I was just reading through my Twitter feed of last night’s game (since I was asleep for most of it) and ran across this tweet:
It’s interesting that is how we’re referring to Mike Leake already. He signed what I would consider a middle-of-the road contract with the Cardinals this offseason: 5 years and $80 million. Not too hefty, but not a cheap contract. A good amount of controlled years, but not too long to be tied up in one player. That said, it was the largest contract the Cardinals have ever offered to a free-agent pitcher from outside the organization. That just goes to show how good the farm system has been for the Cards and the way that the market is trending for players as well.
But the thing about any new player is that they have to earn the trust of the fan base to an extent. Rookies usually get a little bit of leeway. They are in their first year in the majors or they have very little experience there, so they are given some time to adjust. Free agents or players that the Cardinals trade for are expected to contribute almost immediately and when they don’t, fans start becoming leery of them. They start wondering if the signing was a good one or not. I mean, this is a results-oriented business.
Leake is now 7 starts into his time as a Cardinal, and this is the first win he’s gotten. In his first 6 starts, he gave up at least 3 earned runs, while if you add in the unearned ones, the opposing teams scored either 4 or 5 runs each time he stepped on the rubber.

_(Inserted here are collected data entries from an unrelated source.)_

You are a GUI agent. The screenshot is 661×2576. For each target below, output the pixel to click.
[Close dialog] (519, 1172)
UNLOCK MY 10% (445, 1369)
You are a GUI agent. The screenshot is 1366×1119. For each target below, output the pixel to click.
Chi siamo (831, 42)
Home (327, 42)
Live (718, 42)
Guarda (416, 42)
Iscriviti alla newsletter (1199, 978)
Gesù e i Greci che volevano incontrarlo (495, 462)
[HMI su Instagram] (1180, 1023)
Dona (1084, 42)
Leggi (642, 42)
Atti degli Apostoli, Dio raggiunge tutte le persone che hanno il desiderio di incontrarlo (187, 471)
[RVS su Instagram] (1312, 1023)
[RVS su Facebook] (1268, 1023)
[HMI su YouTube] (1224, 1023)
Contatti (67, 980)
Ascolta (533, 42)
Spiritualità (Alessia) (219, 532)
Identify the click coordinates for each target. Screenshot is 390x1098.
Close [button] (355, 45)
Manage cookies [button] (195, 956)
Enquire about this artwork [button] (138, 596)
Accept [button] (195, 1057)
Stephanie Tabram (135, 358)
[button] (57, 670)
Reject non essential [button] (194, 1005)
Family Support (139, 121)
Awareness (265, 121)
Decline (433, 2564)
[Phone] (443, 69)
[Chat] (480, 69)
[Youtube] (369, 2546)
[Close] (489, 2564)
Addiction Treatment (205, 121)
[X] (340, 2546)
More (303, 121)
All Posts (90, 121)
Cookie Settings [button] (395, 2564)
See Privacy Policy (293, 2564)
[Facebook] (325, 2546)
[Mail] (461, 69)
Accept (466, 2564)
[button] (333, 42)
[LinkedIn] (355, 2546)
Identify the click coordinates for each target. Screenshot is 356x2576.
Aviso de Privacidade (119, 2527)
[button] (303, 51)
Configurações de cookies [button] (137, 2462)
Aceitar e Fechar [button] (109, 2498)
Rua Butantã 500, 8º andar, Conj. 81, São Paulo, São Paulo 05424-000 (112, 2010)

None of those times, did the offense pick him up enough to get him the W. Last night, he could have given up 4 or 5 runs and been fine, but on any given night that might not be good enough.
After last night’s game, Leake said that his approach is to “Make good pitches. Get bad contact.” That and a defense that will make the plays behind him is all he should need to do well. I hope that maybe he figured out how to best get that to happen and we will see this Mike Leake going forward.